Anonymous 0 Comments

Did you ever see interstellar? [This](https://www.youtube.com/watch?v=4Hf_XkgE1d0) scene in particular. In this scene the black hole near the planet is pulling all the water up towards in giant swells of water, which leaves only a little water between the swells.

Same thing is happening on earth. The moon pulls, the water rises towards it. So the water is basically going into big swells that move back and forth. Luckily the moon is a lot smaller so its gravity is much weaker, and we dont have to deal with that nightmare fuel.

There’s a lot more to it, and this is very over simplified, but that should get you started anyway.

Anonymous 0 Comments

To the part of the ocean right underneath the moon. There’s a bulge of seawater right there due to gravity

(There’s also a second bulge on the opposite side of the planet from the moon, but that one’s a little more confusing to think about. It basically means the same thing for tides though.)

Anonymous 0 Comments

It goes to where it’s high tide.

At any given moment there’s two high tides and two low tides around the world. The moon pulls the oceans outward on the side facing the moon and the side facing away from the moon on the opposite side. The reason you’re having a low tide is *because* there’s a high tide 90 degrees longitude to your east and another one 90 degrees longitude to your west. Those two high tides are stealing your water. But don’t worry, 6 hours later you’ll be at the high tide spot 90 degrees to your east and you’ll be the one stealing water from them.

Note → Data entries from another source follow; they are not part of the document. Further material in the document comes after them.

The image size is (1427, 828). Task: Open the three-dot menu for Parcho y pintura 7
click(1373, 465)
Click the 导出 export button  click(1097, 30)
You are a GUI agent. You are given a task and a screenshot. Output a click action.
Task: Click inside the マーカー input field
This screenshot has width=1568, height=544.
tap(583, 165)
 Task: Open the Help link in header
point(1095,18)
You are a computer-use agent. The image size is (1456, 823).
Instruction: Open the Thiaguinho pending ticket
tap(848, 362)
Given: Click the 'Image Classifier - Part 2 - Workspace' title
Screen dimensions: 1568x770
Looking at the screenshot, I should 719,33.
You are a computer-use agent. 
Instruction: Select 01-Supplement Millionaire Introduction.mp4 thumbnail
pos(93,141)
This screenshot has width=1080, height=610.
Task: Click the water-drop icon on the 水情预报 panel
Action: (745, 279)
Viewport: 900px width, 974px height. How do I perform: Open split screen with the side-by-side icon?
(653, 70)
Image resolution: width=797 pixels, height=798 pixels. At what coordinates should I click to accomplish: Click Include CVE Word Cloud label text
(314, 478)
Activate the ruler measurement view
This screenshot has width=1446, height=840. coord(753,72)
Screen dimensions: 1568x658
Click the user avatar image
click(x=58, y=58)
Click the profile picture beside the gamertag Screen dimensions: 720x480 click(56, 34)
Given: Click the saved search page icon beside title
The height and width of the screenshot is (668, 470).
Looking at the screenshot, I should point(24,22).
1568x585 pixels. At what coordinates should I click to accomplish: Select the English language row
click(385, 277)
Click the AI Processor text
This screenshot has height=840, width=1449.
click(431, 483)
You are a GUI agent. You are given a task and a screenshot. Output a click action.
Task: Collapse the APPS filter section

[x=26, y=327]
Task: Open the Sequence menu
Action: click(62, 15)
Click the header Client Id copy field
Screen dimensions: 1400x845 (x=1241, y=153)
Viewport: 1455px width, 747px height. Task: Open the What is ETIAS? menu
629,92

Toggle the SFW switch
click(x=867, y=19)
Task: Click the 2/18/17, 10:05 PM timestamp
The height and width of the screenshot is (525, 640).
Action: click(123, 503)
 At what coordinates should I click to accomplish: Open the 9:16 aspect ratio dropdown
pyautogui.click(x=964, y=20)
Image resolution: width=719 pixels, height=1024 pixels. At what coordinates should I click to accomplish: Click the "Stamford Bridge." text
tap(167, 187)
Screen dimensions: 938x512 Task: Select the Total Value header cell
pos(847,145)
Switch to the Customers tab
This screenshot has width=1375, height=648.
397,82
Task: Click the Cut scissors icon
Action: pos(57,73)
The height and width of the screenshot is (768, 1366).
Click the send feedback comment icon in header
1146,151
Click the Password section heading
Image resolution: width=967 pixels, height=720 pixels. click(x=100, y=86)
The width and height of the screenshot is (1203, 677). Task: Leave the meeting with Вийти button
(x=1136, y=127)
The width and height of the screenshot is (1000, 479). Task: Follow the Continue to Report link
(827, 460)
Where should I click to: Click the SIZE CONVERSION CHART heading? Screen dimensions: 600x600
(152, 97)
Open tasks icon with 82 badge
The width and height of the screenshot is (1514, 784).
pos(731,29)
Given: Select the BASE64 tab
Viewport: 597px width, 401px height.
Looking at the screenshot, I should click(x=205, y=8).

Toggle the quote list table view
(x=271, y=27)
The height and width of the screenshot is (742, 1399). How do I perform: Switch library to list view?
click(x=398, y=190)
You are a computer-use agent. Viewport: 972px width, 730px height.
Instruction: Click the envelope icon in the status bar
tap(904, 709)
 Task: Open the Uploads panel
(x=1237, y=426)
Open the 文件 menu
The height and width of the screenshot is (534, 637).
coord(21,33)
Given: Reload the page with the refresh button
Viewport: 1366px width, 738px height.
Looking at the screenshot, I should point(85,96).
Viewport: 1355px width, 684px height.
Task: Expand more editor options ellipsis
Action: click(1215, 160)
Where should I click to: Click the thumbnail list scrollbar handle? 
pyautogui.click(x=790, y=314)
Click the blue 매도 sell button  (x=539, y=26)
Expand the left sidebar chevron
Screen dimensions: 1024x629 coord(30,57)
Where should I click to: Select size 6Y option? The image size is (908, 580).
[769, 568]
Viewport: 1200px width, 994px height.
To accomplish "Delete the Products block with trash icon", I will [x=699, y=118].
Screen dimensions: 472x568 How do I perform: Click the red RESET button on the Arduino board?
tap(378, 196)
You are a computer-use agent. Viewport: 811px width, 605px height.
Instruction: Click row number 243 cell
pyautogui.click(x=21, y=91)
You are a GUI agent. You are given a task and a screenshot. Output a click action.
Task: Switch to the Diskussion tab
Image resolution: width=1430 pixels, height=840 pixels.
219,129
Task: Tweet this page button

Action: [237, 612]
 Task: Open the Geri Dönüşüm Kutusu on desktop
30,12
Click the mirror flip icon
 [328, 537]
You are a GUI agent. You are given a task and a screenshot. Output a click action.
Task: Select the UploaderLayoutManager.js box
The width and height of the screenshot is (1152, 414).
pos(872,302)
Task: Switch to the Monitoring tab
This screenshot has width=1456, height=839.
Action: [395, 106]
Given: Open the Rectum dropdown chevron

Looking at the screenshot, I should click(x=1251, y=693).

And it’s not just the water. It’s everything. If you had a super sensitive scale, you’d look like you weigh slightly more at low tide than at high tide. It’s just that ocean water, because there’s so much of it, makes the effect of that slight change more obvious.

Anonymous 0 Comments

It’s not where the water goes, it’s where you go. The gravity of the sun – as we understand it – pulls the water harder in one direction, creates more depth there. But that’s a really slow process, 30 days per revolution. Meanwhile, we are spinning inside that shape every 24 hours and the single point where you are standing sees a rising and falling tide.

Anonymous 0 Comments

Almost every answer here is somewhat misleading, with regard to your actual question about where the water goes. The water doesn’t travel to the spots with the opposite tide, to do that it would have to travel hundreds, even thousands of miles per hour. The actual coastal water goes offshore a few miles. I’ve watched small boats and debris go out with the tide and come back in with it for decades. Anyone who lives by the sea is accustomed to that process.

Anonymous 0 Comments

The earth has love handles made of water, they rotate around the planet with the moon, when it’s high tide in a place a love handle is present, at low tide there isn’t one

Anonymous 0 Comments

Think of it this way,

When you move from one place to another, you are no longer in the place you were before.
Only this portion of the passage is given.